A few weeks ago, I attended the PacketPushers webinar on OpenFlow – a networking technology that, while not seeing widespread adoption as yet, is still creating a buzz on the networking scene.
It certainly busted a lot of myths and misconceptions folks in the audience may have had about OpenFlow, but the big questions it left me with are what OpenFlow stands to open up, and what effect it might have on many well established vendors who currently depend on selling “complete” pieces of networking hardware and software – the classic router, switch or firewall as we know it.
If I think back to my annoyances back in the early 2000’s it was of the amount of feature bloat creeping into network devices, while we still tended to have a lot of monolithic operating systems in use, so a bug in a feature that wasn’t even in use could crash the device, because the code would be running, even if it wasn’t in use. I was annoyed because there was nothing I could do other than apply kludgy workarounds, and nag the vendors to ship patched code. I couldn’t decide to rip that bit of code out and replace it with some fixed code myself. When the vendors finally shipped fixed code, it was a reboot to install it. I didn’t much like being so dependant on a vendor, as not working for an MCI or UUnet (remember, we’re talking early 1999-2001 here, they are the big guys), at times my voice in the “fix this bug” queue would be a little mouse squeak to their lion’s roar, in spite of heading up a high-profile Internet Exchange.

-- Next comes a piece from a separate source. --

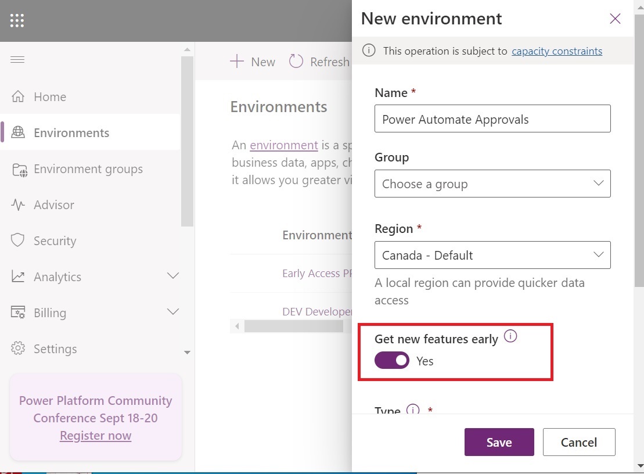Click the Billing icon

pos(17,313)
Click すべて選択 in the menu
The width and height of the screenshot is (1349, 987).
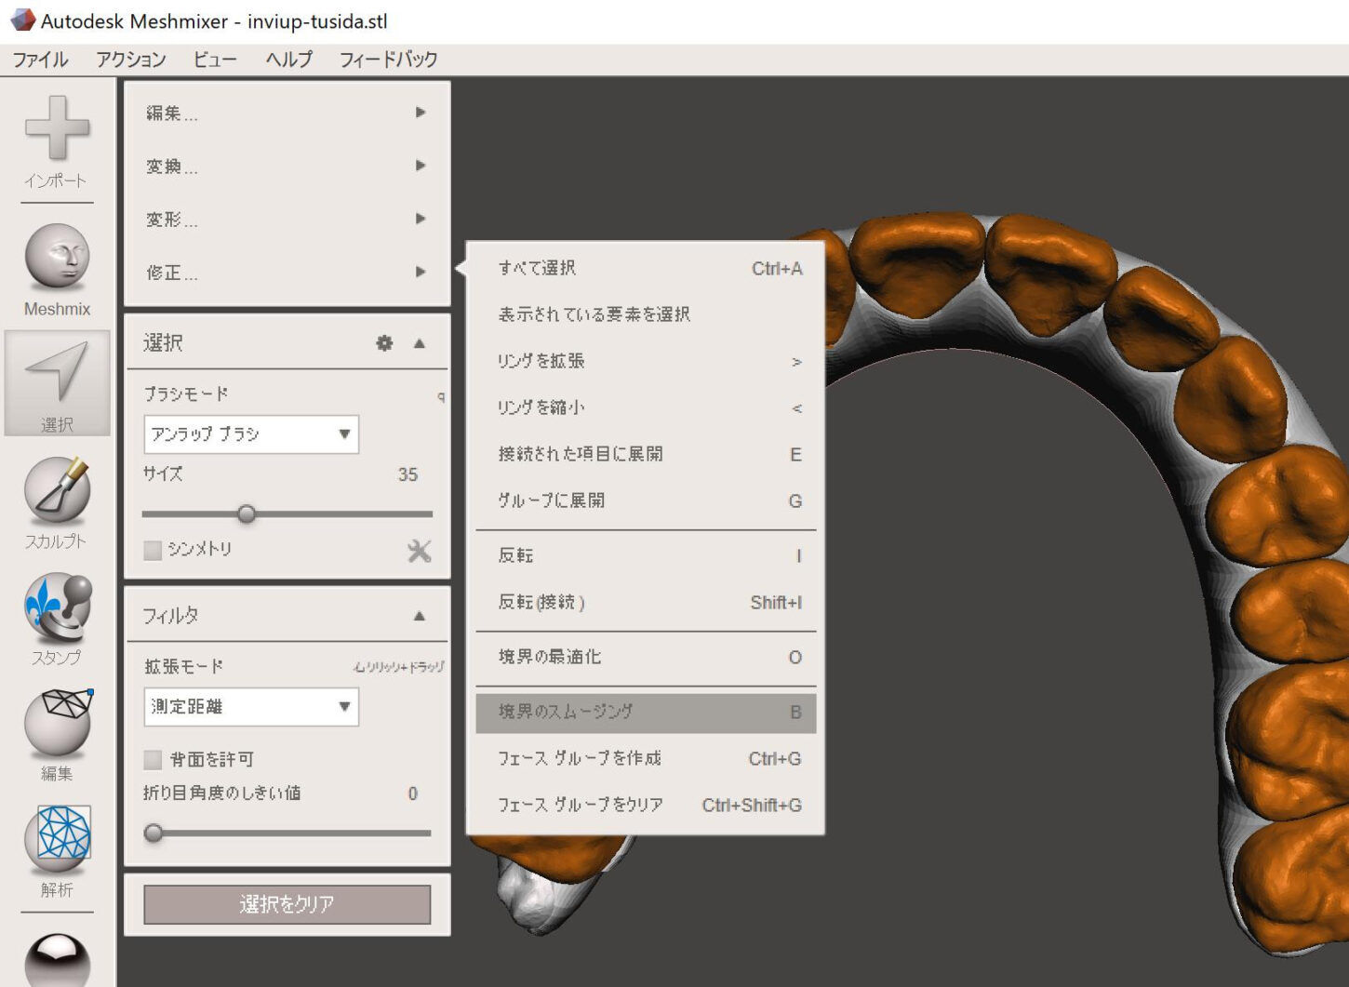click(645, 269)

Eventually, we got proper multi-threaded and modular OS in networking hardware, but I remember asking for “fast, mostly stupid” network hardware a lot back then. No “boiling the sea”, an oft-heard cliché these days.
The other thing I often wished I could do was have hardware vendor A’s forwarding hardware because it rocked, but use vendor B’s routing engine, as vendor A’s was unstable or feature incomplete, or vendor B’s just had a better config language or features I wanted/needed.

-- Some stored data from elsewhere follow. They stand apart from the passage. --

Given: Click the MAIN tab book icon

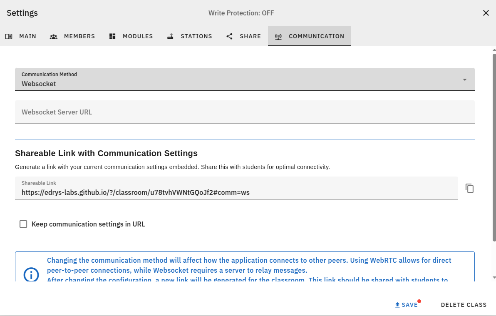Looking at the screenshot, I should click(9, 36).
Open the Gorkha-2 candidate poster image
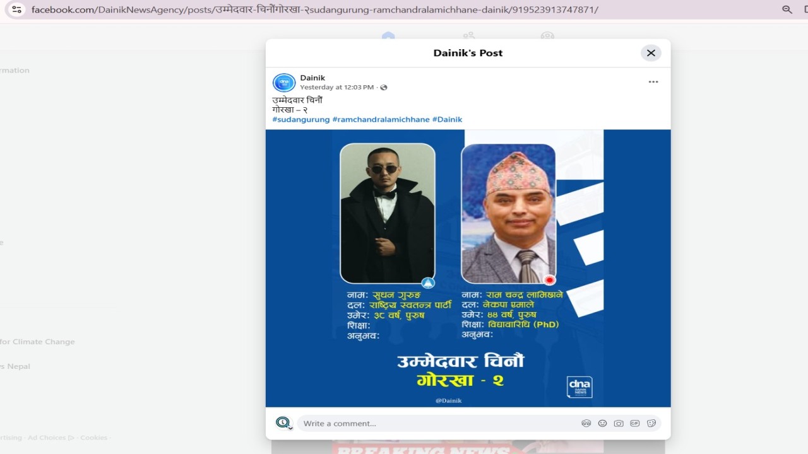The width and height of the screenshot is (808, 454). click(x=468, y=268)
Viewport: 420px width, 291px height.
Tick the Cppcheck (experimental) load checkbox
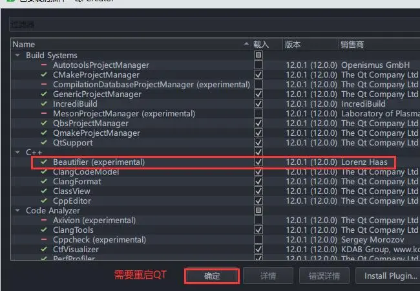coord(258,240)
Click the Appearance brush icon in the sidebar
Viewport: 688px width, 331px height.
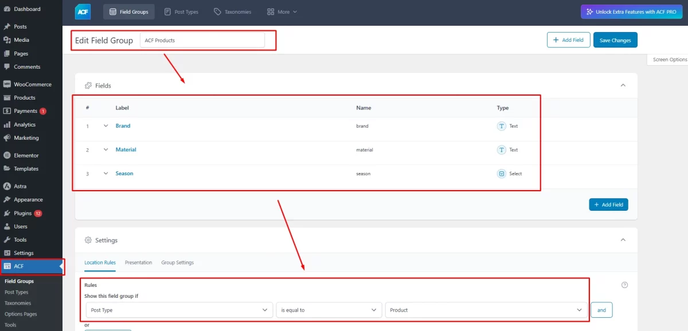click(x=9, y=199)
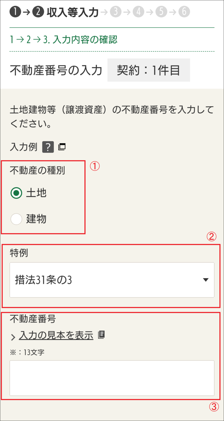Click the step 5 circle icon
224x421 pixels.
[161, 12]
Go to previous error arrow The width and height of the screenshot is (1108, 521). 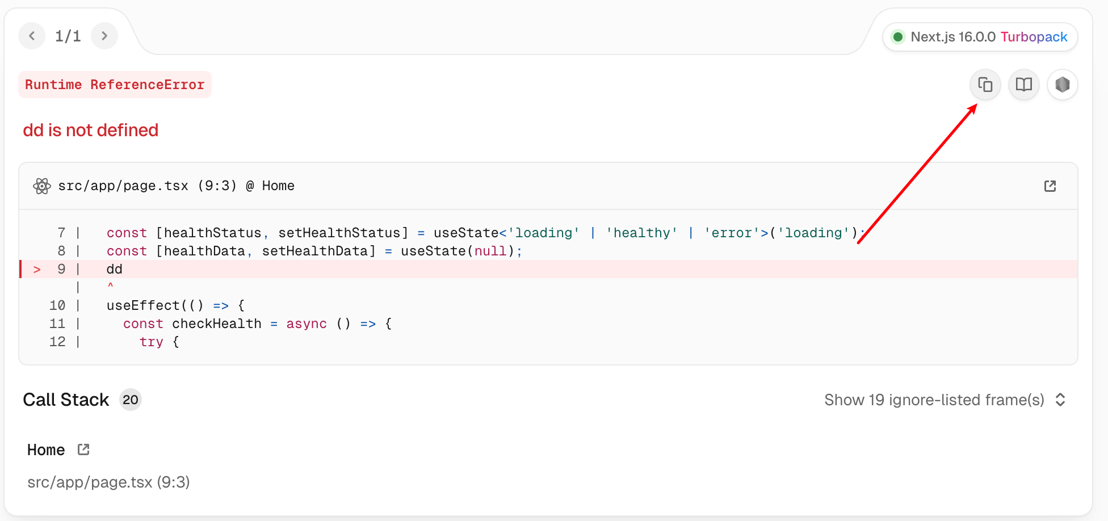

So, in theory, OpenFlow could stand to enable network builders to do the sorts of things I describe above – allowing “mix-and-match” of “stuff that does what I want”.
This could stand to threaten the established “classic” vendors who have built their business around hardware/software pairings. So, how do they approach this? Fingers-in-ears “la, la, la, we can’t hear you”? Or embrace it?
You should, in theory, and with the right interface/shim/API/magic in your OpenFlow controller, be able to plug in whatever bits you like to run the control protocols and be the “brains” of your OpenFlow network.
So, using the “I like Vendor A’s hardware, but Vendor B’s foo implementation” example, a lot of people like the feature support and predictability of the routing code from folks such as Cisco and Juniper, but find they have different hardware needs (or a smaller budget), and choose a Brocade box.
Given that so much merchant silicon is going into network gear these days, the software is now the main ingredient in the “secret sauce”, the sort approach that folks such as Arista are taking.
In the case of a Cisco, their “secret sauce” is their industry standard routing engine. Are they enlightened enough to develop a version of their routing engine which can run in an OpenFlow controller environment? I’m not talking about opening the code up, but as a “black box” with appropriate magic wrapped around it to make it work with other folks’ controllers and silicon.
Could unpackaging these crown jewels be key to long term survival?